Early in the evening of April 3, 1993, with my list of hedge violation addresses in hand, I walked to Tom Troy’s house to present the list to him. I wanted him to take immediate action, and I was prepared to tell him that after he sent me copies of letters mailed to all the violators, I would trim my hedge. His wife graciously invited me in to their home and led me into the dining room, where Troy and two guests from England were about to have dinner.
Troy introduced me to his guests: “This is Paul Likoudis. He and his wife are two of Western New York’s leading pro-life activists, and his father, James, is an ultraconservative Catholic rightwinger, the founder of Credo.” He was obviously prepared to continue, so I interrupted him: “I’m not here to talk about my background and my family, but to deliver a letter containing addresses of all properties in Williamsville that are in violation of the new village ordinance. We are concerned about the flagrant, life-threatening abuses that exist.”
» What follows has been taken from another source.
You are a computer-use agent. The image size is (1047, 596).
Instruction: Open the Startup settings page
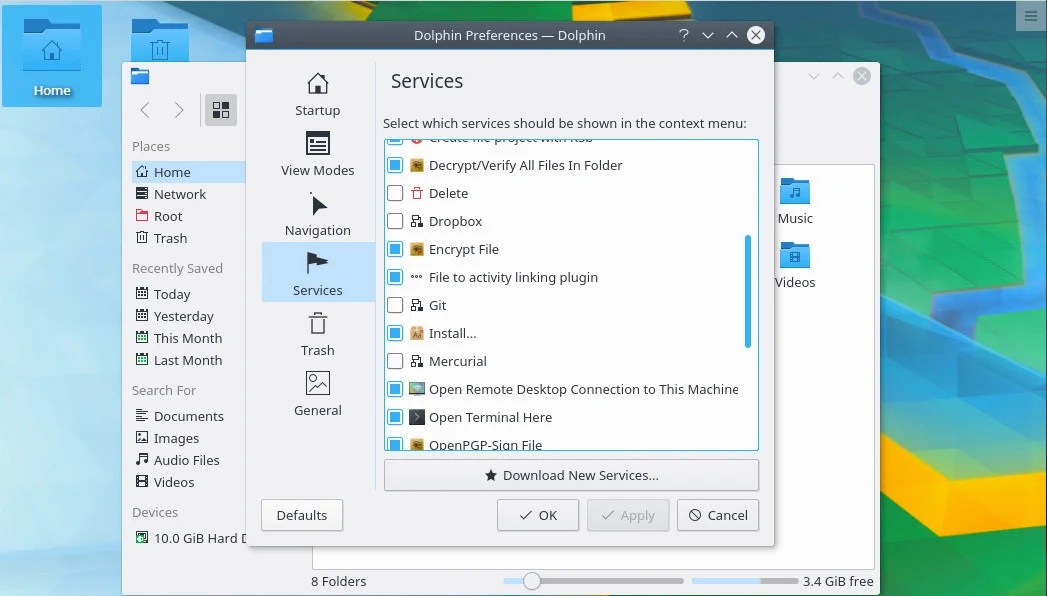click(x=317, y=94)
Troy responded that the village could no longer be passive about violations, and that all violators would be brought into compliance. I responded that I could not understand why the village was so intent on harassing us for our hedges. He, perhaps a mite tipsy, replied: “It’s all a plot to get you, Mr. Likoudis, and your wife, out of Williamsville.”
Disregarding his inane comment, I explained that before we planted the hedge, we received the advice on where we could plant from village authorities, and in 1992, after receiving the first complaint, the mayor and three other authorities took measurements and determined the hedge was legal. “Why,” I asked, “did the village have to change the law?”
“The law was changed,” he affirmed again, “in a plot to get Paul and Paulette Likoudis out of Williamsville.” I continued the line of questioning, and each time he gave the same answer. “What is this, the People’s Republic of Williamsville?” I asked. He raised his wine glass. “Long live the People’s Republic of Williamsville.”
I then asked him to let me know when he had sent letters informing all violators of the hedge law to comply. He answered: “Haven’t you sold your house? Aren’t you moving out of Williamsville? You’re going to be causing a lot of difficulty for people on your way out,” to which I replied that it did not matter.
He insisted again that the law was changed specifically to “get Paul and Paulette Likoudis out of Williamsville.” “Is this the People’s Republic of China?” I asked. He again raised his wine glass and toasted: “Long live the People’s Republic of China.” “Tom,” his wife interjected, “you really shouldn’t say things like that.” One month later, I went to the Village Board Meeting and reported the conversation before the entire board. The majority defended Troy and the new policy, but one member asked the other board members why Paulette and I were not invited to the board meeting, since the law was rewritten specifically with us in mind. No one had an answer. Two months later, we shook the dust from our feet and moved from Williamsville.
One year later, Troy was replaced as Village Attorney. Three years later, the hedges in front of our old house are magnificent, and the new owners, apparently, are not being harassed about the forsythia.